EXERCISE AIM -
What lines of the data include the string "menu"? Copy them all.

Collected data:
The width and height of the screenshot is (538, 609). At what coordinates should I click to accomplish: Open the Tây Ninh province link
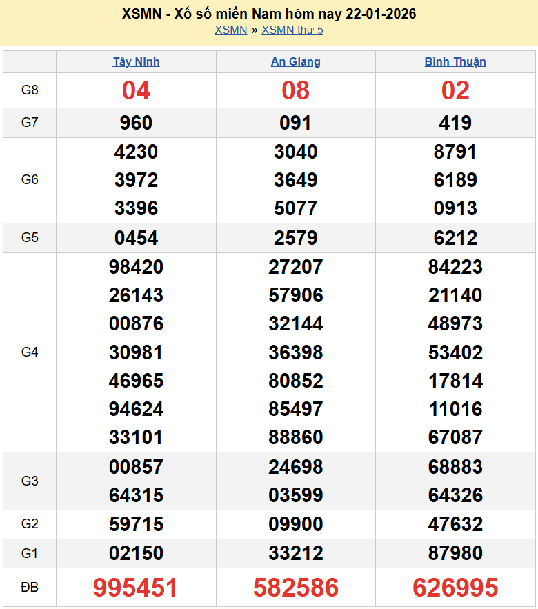click(136, 61)
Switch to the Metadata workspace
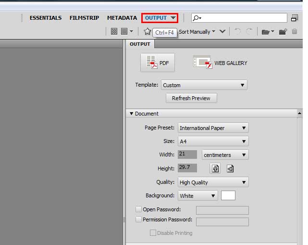This screenshot has width=308, height=245. pyautogui.click(x=122, y=18)
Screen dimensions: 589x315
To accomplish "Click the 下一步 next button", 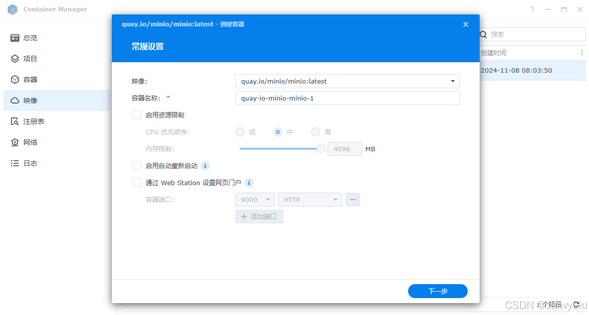I will (x=437, y=291).
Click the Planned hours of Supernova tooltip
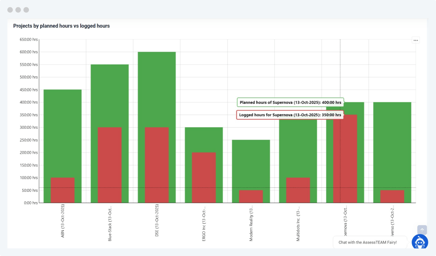Screen dimensions: 436x256 291,102
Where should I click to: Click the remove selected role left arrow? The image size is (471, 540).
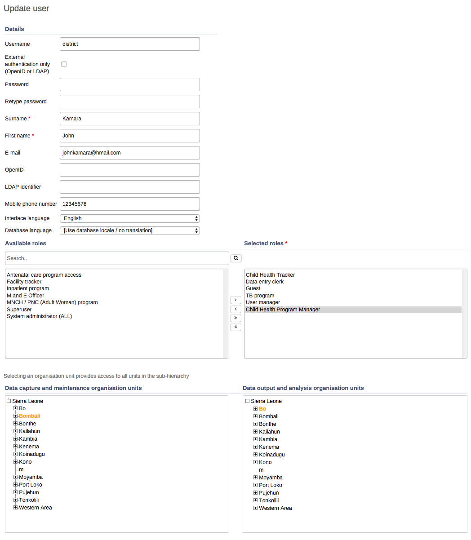tap(236, 309)
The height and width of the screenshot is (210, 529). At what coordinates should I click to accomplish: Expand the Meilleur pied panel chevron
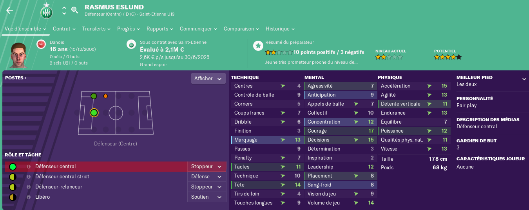[x=524, y=79]
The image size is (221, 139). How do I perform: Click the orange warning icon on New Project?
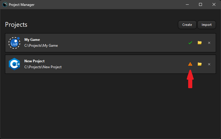(190, 64)
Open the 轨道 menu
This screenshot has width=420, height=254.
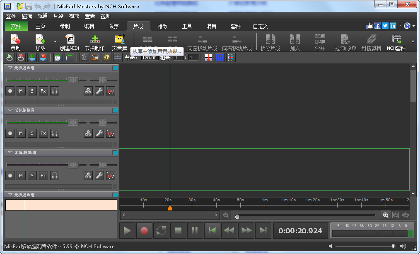(x=43, y=16)
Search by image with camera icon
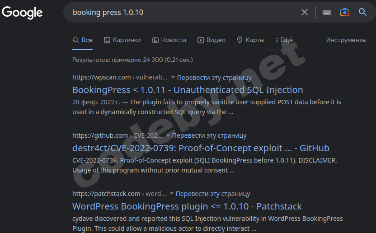 [x=345, y=12]
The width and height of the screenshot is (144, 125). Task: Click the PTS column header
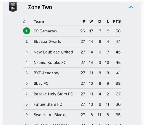point(117,21)
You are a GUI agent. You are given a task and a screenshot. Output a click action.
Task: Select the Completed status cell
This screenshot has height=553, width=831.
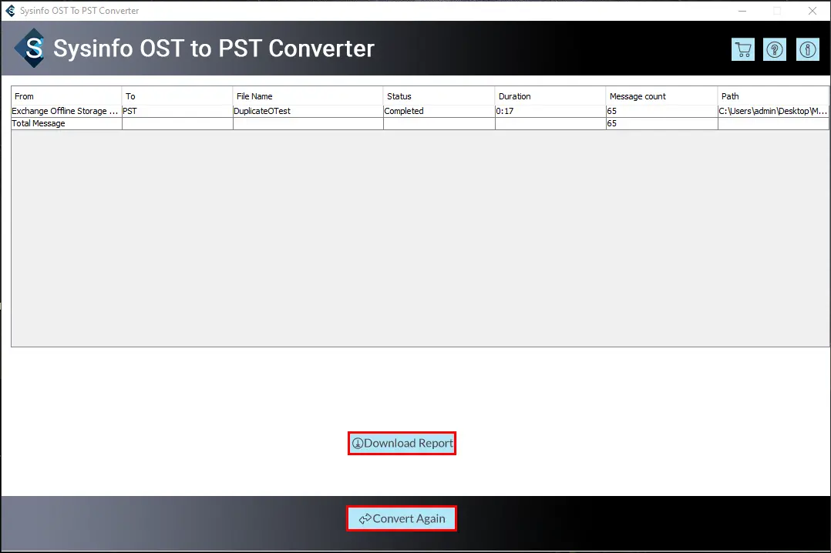[x=439, y=111]
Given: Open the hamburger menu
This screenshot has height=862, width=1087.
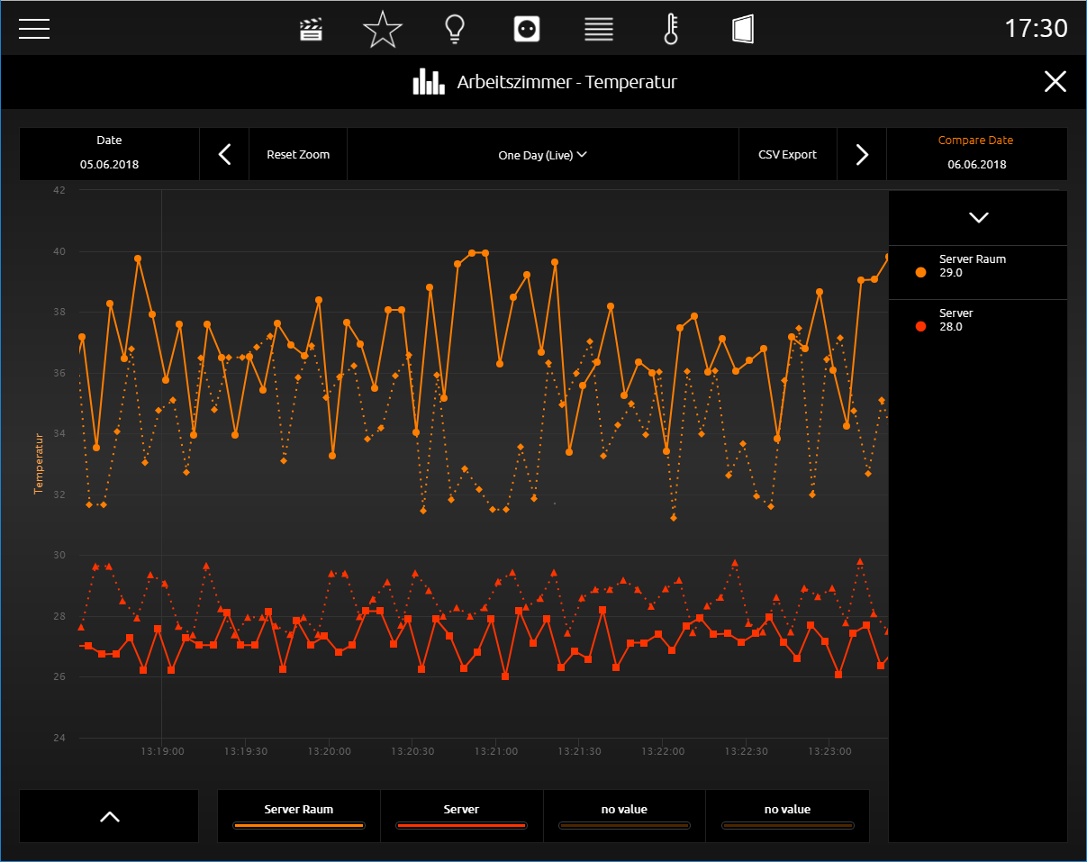Looking at the screenshot, I should point(34,29).
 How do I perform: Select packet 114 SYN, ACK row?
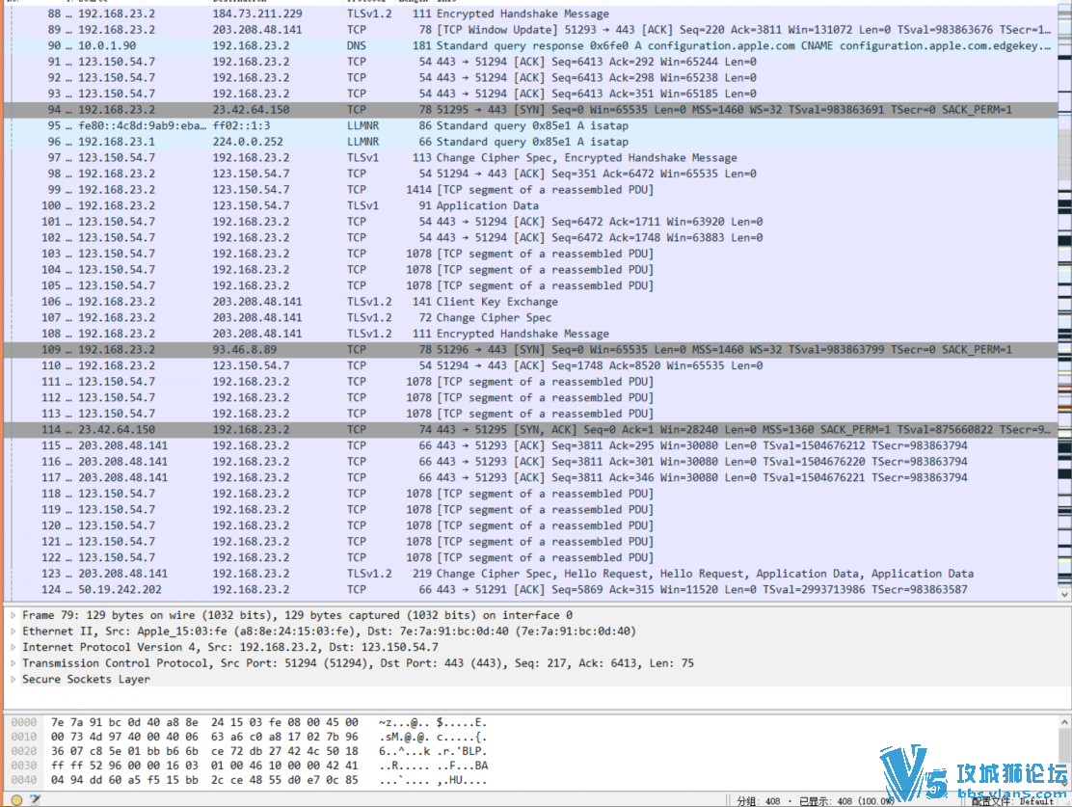coord(530,429)
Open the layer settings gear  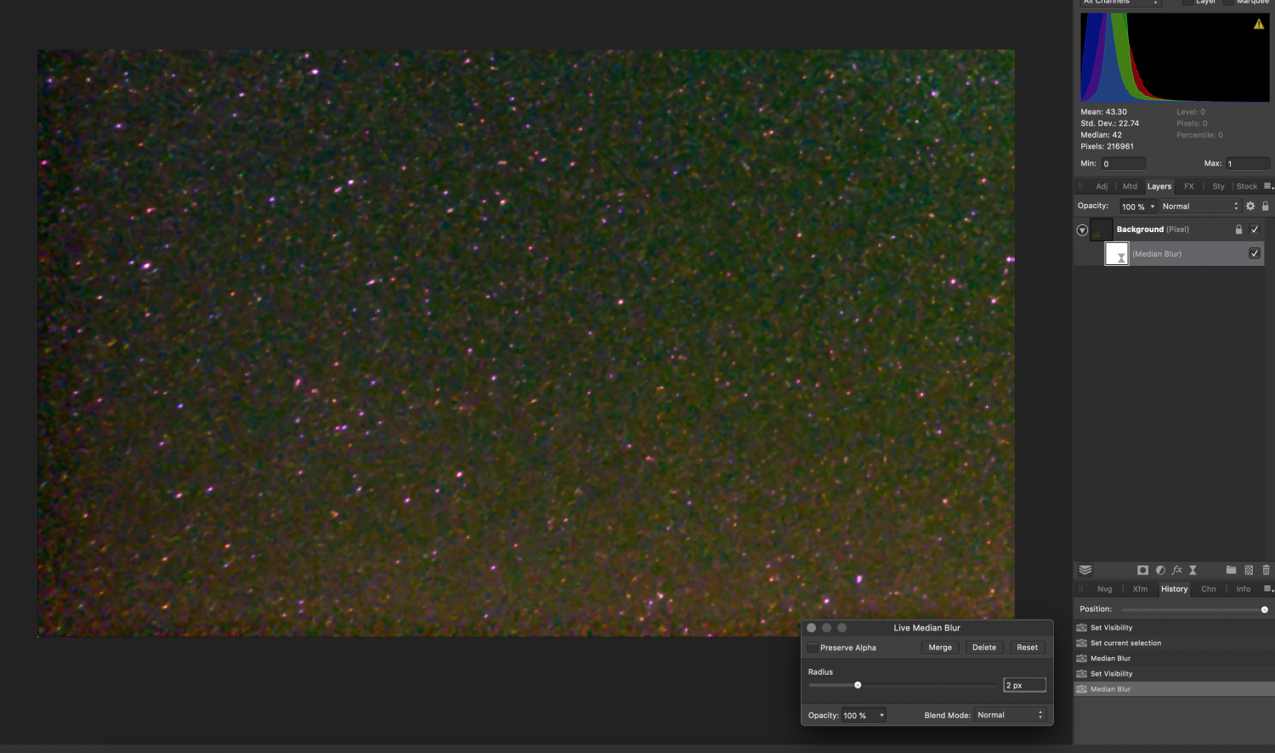1250,206
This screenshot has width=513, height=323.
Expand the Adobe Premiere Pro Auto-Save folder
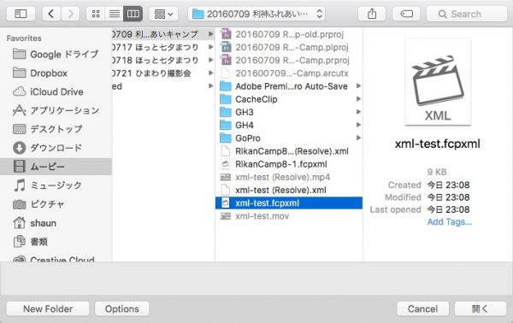289,86
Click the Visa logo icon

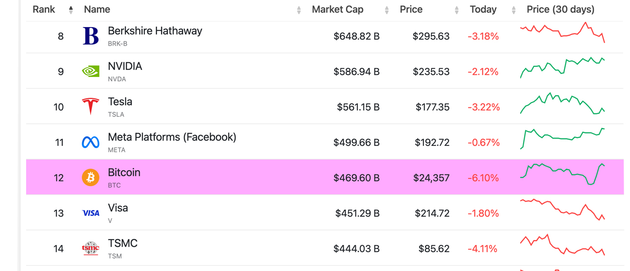click(x=91, y=213)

EXERCISE RESULT -
Open the 轨道 menu
Given: Open the hamburger menu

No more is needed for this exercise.